Vodacom RDC a annoncé ne plus être en mesure d’assurer la continuité normale de certains services à Goma et Bukavu, après avoir perdu l’accès à ses sites techniques dans ces deux villes.
Dans un communiqué relayé le 23 juin 2026, l’opérateur indique que cette situation est « indépendante » de sa volonté. Il affirme suivre l’évolution de près et rester mobilisé afin de rétablir l’accès à ses infrastructures et reprendre la fourniture de tous ses services dans les meilleurs délais.
Vodacom ne précise toutefois pas les circonstances ayant conduit à cette perte d’accès. Le communiqué ne mentionne ni intrusion, ni sabotage, ni responsabilité particulière. L’entreprise ne détaille pas non plus les infrastructures concernées ni la liste des services affectés.
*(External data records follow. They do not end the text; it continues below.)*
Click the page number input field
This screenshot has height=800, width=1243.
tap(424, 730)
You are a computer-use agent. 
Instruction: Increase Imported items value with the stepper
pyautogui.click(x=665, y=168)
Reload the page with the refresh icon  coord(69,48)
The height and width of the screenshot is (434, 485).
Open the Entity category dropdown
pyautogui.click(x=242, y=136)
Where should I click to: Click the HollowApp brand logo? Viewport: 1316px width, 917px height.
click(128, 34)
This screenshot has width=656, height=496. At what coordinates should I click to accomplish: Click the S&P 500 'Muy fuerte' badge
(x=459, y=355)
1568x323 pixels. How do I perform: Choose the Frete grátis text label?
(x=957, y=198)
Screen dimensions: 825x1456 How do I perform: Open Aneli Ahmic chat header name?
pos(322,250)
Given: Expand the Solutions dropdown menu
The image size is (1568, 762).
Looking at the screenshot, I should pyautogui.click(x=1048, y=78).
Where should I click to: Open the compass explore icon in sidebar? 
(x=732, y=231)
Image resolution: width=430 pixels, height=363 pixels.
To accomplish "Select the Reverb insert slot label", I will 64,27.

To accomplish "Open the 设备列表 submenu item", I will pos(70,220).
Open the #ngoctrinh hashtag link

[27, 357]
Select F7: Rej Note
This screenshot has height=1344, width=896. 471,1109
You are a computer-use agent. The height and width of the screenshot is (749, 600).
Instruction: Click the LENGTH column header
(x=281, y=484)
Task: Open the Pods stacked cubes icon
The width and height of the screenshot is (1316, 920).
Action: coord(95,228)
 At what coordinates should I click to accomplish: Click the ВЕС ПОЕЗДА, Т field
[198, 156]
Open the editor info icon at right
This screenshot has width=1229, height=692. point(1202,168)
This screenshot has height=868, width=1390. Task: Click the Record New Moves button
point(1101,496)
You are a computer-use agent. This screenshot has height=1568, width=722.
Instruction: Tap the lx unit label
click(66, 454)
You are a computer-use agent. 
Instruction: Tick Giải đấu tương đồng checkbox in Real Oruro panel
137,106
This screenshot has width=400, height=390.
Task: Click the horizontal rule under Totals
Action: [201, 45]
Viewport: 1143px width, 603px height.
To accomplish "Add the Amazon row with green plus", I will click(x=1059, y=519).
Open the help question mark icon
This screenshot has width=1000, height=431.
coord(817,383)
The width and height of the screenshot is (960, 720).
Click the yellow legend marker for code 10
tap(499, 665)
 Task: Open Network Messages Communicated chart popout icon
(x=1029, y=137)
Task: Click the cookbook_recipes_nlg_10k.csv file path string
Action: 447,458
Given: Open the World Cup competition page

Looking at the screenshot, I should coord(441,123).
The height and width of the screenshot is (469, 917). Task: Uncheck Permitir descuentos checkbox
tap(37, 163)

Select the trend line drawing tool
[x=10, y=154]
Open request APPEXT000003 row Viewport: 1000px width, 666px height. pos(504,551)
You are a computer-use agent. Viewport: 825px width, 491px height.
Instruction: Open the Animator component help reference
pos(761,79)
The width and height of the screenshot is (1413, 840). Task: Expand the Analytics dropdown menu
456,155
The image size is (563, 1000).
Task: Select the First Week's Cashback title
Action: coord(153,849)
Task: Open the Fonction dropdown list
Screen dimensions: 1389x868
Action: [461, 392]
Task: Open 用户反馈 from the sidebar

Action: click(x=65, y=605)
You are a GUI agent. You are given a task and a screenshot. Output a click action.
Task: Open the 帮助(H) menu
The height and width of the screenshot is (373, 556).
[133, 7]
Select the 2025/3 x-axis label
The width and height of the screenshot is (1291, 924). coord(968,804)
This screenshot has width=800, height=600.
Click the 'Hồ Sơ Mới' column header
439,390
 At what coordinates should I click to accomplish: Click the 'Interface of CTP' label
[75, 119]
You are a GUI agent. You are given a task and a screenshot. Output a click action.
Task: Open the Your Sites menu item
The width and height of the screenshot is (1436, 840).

Avant cette communication officielle, des témoignages publiés localement sur les réseaux sociaux faisaient déjà état de perturbations du réseau Vodacom à Goma depuis plus de 48 heures. Des abonnés évoquaient notamment des difficultés d’accès aux services de communication et de connexion.
Cet épisode intervient dans un contexte sécuritaire et administratif particulièrement fragile à Goma et Bukavu, deux villes passées sous contrôle de la rébellion de l’AFC/M23. Dans ce type d’environnement, l’accès physique aux infrastructures techniques devient un enjeu déterminant pour la continuité des services télécoms.
Risque pour les paiements mobiles
Ce n’est pas la première fois que Vodacom fait état de perturbations majeures dans cette zone. En janvier 2026, l’opérateur avait annoncé une intrusion dans son centre technique de Goma, entraînant une perte de supervision et de contrôle du réseau. À l’époque, les services affectés comprenaient les appels vocaux, les SMS, l’Internet mobile ainsi que M-Pesa.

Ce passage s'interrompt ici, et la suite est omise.